**** EXERCISE INPUT ****

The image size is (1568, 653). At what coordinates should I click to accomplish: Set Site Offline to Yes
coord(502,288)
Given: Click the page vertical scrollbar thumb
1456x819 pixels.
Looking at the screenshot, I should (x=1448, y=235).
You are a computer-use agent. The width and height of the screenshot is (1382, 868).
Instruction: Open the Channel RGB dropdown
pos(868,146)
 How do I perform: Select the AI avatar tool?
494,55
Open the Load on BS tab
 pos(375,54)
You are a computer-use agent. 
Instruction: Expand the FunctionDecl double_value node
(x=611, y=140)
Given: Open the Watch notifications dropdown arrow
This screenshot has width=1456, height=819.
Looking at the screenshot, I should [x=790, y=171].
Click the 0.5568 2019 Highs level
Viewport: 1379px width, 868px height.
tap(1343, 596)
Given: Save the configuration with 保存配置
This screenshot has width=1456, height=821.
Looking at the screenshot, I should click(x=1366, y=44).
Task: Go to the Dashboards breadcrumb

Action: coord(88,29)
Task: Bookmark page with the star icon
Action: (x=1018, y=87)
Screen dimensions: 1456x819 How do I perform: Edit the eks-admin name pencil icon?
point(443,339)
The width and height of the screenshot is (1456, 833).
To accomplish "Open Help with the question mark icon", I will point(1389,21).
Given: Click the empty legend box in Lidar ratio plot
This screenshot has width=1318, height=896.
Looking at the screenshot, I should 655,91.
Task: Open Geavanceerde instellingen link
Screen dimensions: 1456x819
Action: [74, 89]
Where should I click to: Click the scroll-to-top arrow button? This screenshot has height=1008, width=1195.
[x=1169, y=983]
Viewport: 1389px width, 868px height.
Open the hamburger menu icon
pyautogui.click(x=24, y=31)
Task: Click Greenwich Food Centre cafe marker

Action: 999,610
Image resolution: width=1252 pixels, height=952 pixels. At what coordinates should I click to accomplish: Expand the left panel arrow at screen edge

****

**WHAT THIS TASK INVOLVES:** From the entries above, print the lines beginning at the one with "Open the Load on BS tab" and stopping after the one with "The width and height of the screenshot is (1456, 833).", exactly as written and with nothing else.

**EXERCISE OUTPUT:**
Open the Load on BS tab
 pos(375,54)
You are a computer-use agent. 
Instruction: Expand the FunctionDecl double_value node
(x=611, y=140)
Given: Open the Watch notifications dropdown arrow
This screenshot has width=1456, height=819.
Looking at the screenshot, I should [x=790, y=171].
Click the 0.5568 2019 Highs level
Viewport: 1379px width, 868px height.
tap(1343, 596)
Given: Save the configuration with 保存配置
This screenshot has width=1456, height=821.
Looking at the screenshot, I should click(x=1366, y=44).
Task: Go to the Dashboards breadcrumb

Action: coord(88,29)
Task: Bookmark page with the star icon
Action: (x=1018, y=87)
Screen dimensions: 1456x819 How do I perform: Edit the eks-admin name pencil icon?
point(443,339)
The width and height of the screenshot is (1456, 833).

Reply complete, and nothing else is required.